Und der reicht weit in die Jetztzeit. Auch da ist es sinnvoll, sich entlang des Parameters"Kriminalliteratur" zu bewegen. Das ist keinesfalls eine Marotte, sondern liegt zum Beispiel den Überlegungen von Ricardo Piglia zugrunde, der den "Detektiv" als freischwebende Intelligenz (according to Karl Mannheim) begreift, für den ein "anti-institutionelles Element" im "Deutungsschema" entscheidend ist, wie man in Piglias bei Berenberg versammelten Essays »Kurzformen« nachlesen kann. Und natürlich ist die argentinische Literatur auch neben Borges und Bioy Casares (in ihren Masken als Bustos Domecq und B. Suárez Lynch) in ihren Klassikern krimi-affin. Man denke an Ernesto Sabatos »Tunnel« (Wagenbach) oder, wenn man will, sogar an ein paar Texte von Horacio Quiroga, dessen Kurzgeschichten (eine Auswahl gibt es unter dem Titel »Die Wildnis des Lebens« bei S. Fischer) ideale Beispiele für knappes, lakonisches auf den Punkt genaues Erzählen sind, gerade bei Sujets von Gewalt und Verbrechen. Bis heute wurde und wird das Borges'sche Krimi-Modell auf diversen Niveaus weitergeschrieben - nicht nur von Adolfo Bioy Casares und Silvina Ocampo, deren Gemeinschaftswerk »Der Hass der Liebenden« erstmals auf deutsch bei Manesse erschienen ist, sondern auch von zeitgenössischen Autoren wie Pablo de Santis (»Das Rätsel von Paris«, Unionsverlag, metro) oder Guillermo Martínez (»Gewaltige Hölle. Erzählungen«, Eichborn).

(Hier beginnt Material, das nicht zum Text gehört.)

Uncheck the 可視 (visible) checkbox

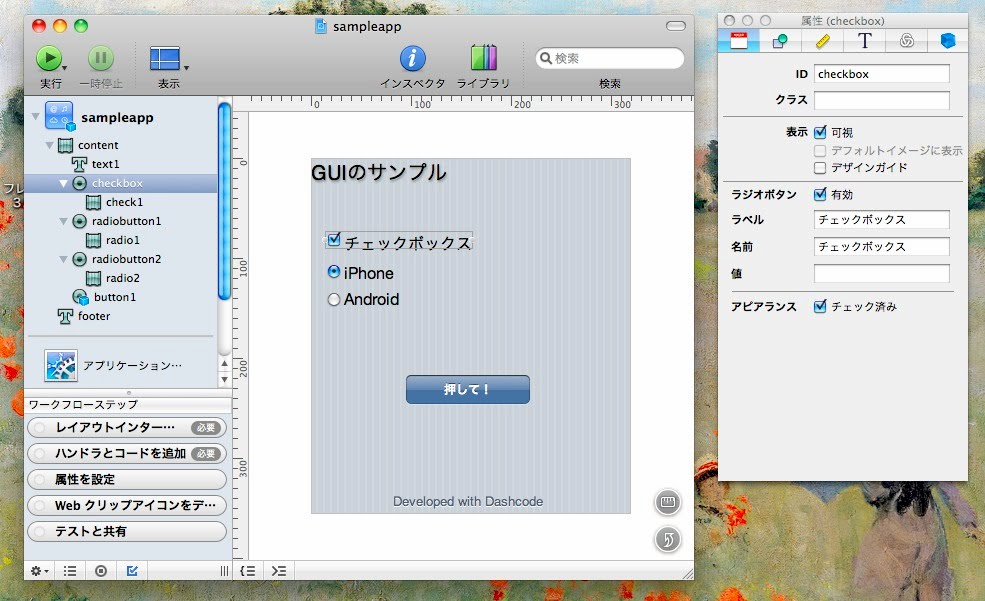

Ob die argentinische Geschichte, die an Erzählungen von Gewalt, Mord und Verbrechen auch nicht ärmer oder reicher ist als die Geschichte anderer Staaten des Subkontinents, für eine gewisse Crime-Lastigkeit verantwortlich sein mag, oder ob das hochstehende Reflexionsniveau argentinischer Literaten zur Kriminalliteratur als jeweils genuin zeitgenössische Literatur der letzten hundert Jahre geführt hat: Bei den Autoren von heute ist auf jeden Fall eine Auseinandersetzung mit der Periode zu beobachten, die nicht nur Rodolfo Walshs politisch-ästhetisches Programm geprägt hat. Die Militärdiktatur und der Islas-Malvinas- resp. Falklandkrieg (gnadenlos bösartig thematisiert in dem einzigen, auf deutsch erhältlichen Buch des großartigen Exzentrikers Fogwill: »Die unterirdische Schlacht« bei Rowohlt) scheinen als Leitthemen die Probleme des heutigen Argentiniens zu überwölben: Wichtige Bücher des jüngst verstorbenen Tomás Eloy Martínez (»Purgatorio«, S.Fischer), Martin Caparrós (»Wir haben uns geirrt«, Berlin Verlag) oder Laura Alcoba (»Das Kaninchenhaus«, Insel) beschäftigen sich explizit mit den Nachwehen und der Aufarbeitung des Diktatur-Traumas. Allerdings ohne eine Neuauflage der südamerikanischen Spezialität "Diktatoren-Roman" zu liefern. Dazu sind die Standpunkte und Blickwinkel heutzutage viel zu persönlich, ja privat und un-ideologisch, ohne deswegen unpolitisch zu sein. Und auch junge Autoren wie Félix Bruzzone, geboren im Jahr 1976 (»76«, Berenberg) suchen mit den ihnen gemäßen literarischen Möglichkeiten den Zugang zur Geschichte ihrer Eltern.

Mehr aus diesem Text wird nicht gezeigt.